推恩の令
推恩の令(すいおんのれい)は、中国の前漢の武帝の時代に施行された重要な法令であり、諸侯王の封地を削減し、諸侯王の勢力範囲を削減するものであった。主な内容は、諸侯王の封地と爵位を嫡長子に承継していた相続制度を変更し、諸子均分制を諸侯王に強制するというものである。これによって、封地は、複数の子に分割承継され、朝廷に属する小規模な王国・侯国を形成し、諸侯王の勢力を削減する効果が生じた。
概要
[編集]前漢の高祖は、周が封国制を採用した際、王室が長く継続したものの力が弱かったこと、秦が郡県制を採用した際、早期に滅亡したことから、封国制と群県制の双方の長所を取り入れた郡国制を採用した。前漢の初期、諸侯王の爵位と封地は、嫡長子が承継する相続制度であった。そのため、嫡長子のみが単独で封国を承継し、その他の子孫は、わずかな土地すら得られなかった。
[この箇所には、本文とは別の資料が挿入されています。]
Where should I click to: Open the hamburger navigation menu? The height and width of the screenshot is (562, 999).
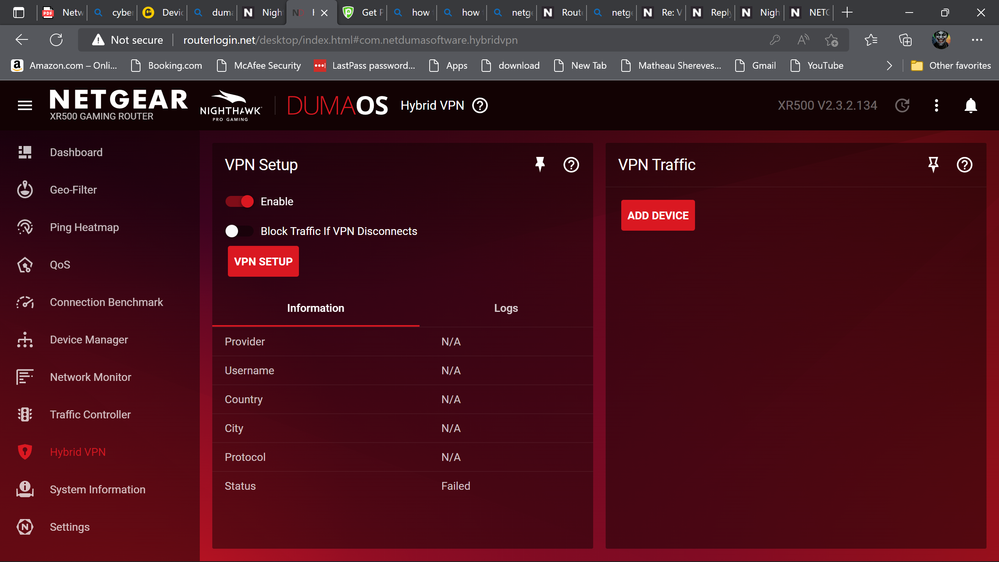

文帝の時代、賈誼は諸侯王の数を多くしてその力を弱めるべきであると主張した。景帝の時代、鼂錯が諸侯王の封地を削減したため、呉楚七国の乱を引き起こした。呉楚七国の乱は、周亜夫によって平定されたが、根本的な問題は解決されなかった。武帝の初年、「諸侯王は城を連ねること数十、封地は千里四方である。統制が緩ければ、驕慢になって淫乱をなし、統制が厳しければ、合従して朝廷に反旗を翻す」と評され、朝廷の中央集権体制が脅威に晒されていた。
そのため、元朔2年(紀元前127年)正月、武帝は、主父偃の建議を採用して、「推恩の令」を施行した。推恩の令は、呉楚七国の乱の教訓から、封地の削減を強行せず、諸侯王の後継者が王位を継承するほかは、その他の諸子について、もとの封国を割いて列侯とし、新たに侯国を立てた。侯国は、もとの王国の管轄から外すこととして、県に相当する郡として直接管理することとされた。その結果、諸侯王の封国は事実上削減され、朝廷に対して反旗を翻すことを回避することが可能となった。これによって、「諸侯王の封国の分割が始まり、諸侯王の子弟は侯となった」と評される。諸侯王の封国は、ますます小規模化し、その勢力は削減された。そのため、「大国は十余城を超えることはなく、小侯は十余里を超えることはない」と評された。